Jakarta, Gatra.com - Pada Mei ini, Indonesia memiliki dua cagar biosfer terbaru yang diakui dunia melalui United Nations Educational, Scientific and Cultural Organization (UNESCO), yaitu Cagar Biosfer Togean Tojo Una-Una di Sulawesi Tengah dan Cagar Biosfer Saleh-Moyo-Tambora (Samota) di Nusa Tenggara Barat. Tidak hanya berhenti di situ, tahun ini Indonesia mengusulkan tiga cagar biosfer baru.
"Di tahun 2019 ini Indonesia akan mengajukan tiga cagar biosfer baru, yaitu Gunung Merapi, Gunung Merbabu, dan Gunung Menoreh. Kemudian yang kedua di Karimun Jawa, dan satu lagi di Bunaken," ungkap Deputi Bidang Ilmu Pengetahuan Hayati Lembaga Ilmu Pengetahuan Indonesia (LIPI), Enny Sudarmonowati dalam wawancara khusus dengan Gatra.com di Gedung C LIPI, Jakarta Pusat, Senin (1/7).

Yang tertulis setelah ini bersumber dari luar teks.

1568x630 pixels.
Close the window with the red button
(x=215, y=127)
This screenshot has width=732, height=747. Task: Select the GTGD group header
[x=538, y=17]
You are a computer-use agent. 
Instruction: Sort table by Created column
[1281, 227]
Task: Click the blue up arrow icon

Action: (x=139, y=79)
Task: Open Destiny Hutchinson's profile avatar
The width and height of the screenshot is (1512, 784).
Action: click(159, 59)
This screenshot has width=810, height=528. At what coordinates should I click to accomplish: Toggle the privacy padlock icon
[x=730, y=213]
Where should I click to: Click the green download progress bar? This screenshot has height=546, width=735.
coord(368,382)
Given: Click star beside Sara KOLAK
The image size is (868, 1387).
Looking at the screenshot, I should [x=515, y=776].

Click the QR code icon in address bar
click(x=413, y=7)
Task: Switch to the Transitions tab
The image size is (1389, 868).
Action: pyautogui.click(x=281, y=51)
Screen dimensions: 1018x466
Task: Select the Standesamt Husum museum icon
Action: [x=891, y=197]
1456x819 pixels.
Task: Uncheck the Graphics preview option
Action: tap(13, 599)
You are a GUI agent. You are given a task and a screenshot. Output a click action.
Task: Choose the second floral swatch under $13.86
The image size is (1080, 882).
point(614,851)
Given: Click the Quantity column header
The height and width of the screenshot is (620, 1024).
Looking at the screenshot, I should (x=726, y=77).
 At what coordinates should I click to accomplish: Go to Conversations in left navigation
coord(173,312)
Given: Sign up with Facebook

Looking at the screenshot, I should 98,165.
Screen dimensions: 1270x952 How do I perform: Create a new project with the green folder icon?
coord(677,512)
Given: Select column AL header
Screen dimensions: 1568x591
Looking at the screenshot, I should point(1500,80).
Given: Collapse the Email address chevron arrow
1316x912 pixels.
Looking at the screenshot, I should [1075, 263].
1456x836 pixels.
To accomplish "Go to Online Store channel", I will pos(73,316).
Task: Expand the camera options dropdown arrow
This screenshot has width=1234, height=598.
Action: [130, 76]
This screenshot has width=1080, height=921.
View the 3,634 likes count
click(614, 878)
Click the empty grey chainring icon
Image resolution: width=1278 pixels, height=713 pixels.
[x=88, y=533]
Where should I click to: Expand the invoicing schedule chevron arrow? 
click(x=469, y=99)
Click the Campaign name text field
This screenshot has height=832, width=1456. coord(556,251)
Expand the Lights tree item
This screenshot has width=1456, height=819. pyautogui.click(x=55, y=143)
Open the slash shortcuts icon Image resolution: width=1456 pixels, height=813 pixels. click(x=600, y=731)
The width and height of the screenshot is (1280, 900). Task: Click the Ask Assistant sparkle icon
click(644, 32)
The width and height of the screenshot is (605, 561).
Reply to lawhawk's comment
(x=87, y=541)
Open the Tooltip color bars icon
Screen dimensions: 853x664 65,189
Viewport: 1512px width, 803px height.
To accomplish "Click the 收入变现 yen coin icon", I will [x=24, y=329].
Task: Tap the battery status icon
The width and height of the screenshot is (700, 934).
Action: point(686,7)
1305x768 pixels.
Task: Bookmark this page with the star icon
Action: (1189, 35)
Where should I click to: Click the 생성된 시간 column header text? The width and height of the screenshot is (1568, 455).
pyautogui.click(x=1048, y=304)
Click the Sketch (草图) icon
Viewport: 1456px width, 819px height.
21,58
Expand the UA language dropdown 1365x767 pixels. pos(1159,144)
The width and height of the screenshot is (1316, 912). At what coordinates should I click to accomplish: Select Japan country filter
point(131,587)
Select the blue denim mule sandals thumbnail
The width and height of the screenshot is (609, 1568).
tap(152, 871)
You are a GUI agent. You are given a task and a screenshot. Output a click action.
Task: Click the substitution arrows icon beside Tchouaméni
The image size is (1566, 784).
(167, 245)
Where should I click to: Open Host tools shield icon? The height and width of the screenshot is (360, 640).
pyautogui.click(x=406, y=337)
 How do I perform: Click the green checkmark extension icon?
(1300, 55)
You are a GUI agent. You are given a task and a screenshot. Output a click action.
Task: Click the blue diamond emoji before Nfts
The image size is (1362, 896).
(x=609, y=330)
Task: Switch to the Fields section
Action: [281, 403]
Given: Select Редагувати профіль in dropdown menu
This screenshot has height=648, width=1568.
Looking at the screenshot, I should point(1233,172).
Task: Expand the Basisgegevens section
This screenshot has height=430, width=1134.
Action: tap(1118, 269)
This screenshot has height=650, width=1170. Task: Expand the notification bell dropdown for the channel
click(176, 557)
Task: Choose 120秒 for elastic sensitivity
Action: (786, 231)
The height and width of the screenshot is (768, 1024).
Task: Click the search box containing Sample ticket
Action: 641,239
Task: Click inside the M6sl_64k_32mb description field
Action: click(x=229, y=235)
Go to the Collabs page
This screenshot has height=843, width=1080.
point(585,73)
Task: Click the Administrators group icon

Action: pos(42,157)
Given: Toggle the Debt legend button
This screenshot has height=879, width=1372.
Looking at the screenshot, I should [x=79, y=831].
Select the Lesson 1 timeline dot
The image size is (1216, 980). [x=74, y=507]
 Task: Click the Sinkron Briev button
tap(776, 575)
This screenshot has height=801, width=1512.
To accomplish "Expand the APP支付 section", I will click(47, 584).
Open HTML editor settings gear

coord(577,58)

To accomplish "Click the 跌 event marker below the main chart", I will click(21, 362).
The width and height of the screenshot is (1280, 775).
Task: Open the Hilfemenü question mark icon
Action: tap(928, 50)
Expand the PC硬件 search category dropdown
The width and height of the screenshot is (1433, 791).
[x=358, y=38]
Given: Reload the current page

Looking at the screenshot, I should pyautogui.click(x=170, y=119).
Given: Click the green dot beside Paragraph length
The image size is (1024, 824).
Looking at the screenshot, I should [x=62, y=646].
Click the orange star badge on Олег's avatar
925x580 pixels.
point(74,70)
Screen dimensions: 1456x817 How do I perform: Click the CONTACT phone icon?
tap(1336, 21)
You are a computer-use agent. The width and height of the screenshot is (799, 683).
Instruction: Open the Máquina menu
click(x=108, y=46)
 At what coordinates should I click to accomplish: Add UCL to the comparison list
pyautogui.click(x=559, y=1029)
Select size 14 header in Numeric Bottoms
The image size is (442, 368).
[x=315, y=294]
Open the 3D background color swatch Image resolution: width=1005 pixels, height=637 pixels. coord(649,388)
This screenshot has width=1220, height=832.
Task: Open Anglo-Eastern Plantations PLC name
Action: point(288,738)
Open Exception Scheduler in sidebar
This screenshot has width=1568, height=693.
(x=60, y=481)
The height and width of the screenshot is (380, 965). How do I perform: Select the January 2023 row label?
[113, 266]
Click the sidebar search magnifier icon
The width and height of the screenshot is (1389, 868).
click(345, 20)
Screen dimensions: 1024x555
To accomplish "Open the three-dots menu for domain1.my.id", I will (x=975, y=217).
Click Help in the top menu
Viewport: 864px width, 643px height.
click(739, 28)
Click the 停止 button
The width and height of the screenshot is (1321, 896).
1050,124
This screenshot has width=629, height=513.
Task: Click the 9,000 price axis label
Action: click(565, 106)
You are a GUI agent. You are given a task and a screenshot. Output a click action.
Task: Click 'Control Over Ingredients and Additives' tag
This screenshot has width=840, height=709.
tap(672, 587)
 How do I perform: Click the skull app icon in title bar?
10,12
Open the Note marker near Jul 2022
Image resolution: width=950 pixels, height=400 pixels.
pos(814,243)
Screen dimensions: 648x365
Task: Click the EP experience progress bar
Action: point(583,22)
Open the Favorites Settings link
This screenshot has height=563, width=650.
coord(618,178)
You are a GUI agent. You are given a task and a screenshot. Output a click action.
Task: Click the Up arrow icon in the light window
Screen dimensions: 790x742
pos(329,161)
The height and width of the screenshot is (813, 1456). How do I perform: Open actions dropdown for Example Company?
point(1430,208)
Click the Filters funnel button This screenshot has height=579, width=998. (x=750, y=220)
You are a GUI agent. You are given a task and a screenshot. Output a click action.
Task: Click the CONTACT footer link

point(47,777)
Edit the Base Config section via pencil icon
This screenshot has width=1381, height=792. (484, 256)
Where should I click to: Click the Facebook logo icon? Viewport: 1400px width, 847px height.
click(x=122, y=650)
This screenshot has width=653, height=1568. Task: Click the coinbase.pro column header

Enny mengatakan, akan intens melakukan komunikasi dengan gubernur dan kepala daerah terkait untuk meminta dukungan, karena konsep yang dianutnya adalah konsep bottom-up, jadi konservasi cagar itu diperkuat dulu melalui Pemerintah Daerah (Pemda). Ia menyebutkan sudah mulai berbicara dengan Pemda Jawa Tengah dan Sulawesi Utara sejak lama, karena penyusunan dokumen untuk diajukan ke UNESCO cukup berat.
"Pembuatan dokumen usulan seperti ini lumayan berat, selain usulan juga perlu management plan untuk 10 tahun ke depan. Harus diterjemahkan ke Bahasa Inggris, dan zonasinya harus dipetakan dengan jelas," tambah Enny.
Zonasi yang dimaksud oleh Enny ini dibagi menjadi tiga, yaitu zona inti, zona buffer, dan zona transisi. Zona buffer dan zona transisi umumnya dikelola oleh Pemerintah Daerah (Pemda), kalau zona inti umumnya dikelola Kementerian Lingkungan Hidup dan Kehutanan (KLHK).
Enny menargetkan, dari tiga usulan tempat ini setidaknya ada dua lokasi yang dapat diterima dan diakui oleh UNESCO sebagai cagar biosfer pada 2020. Sementara itu, usulannya akan diajukan ke UNESCO sebelum deadline tanggal 30 September 2019.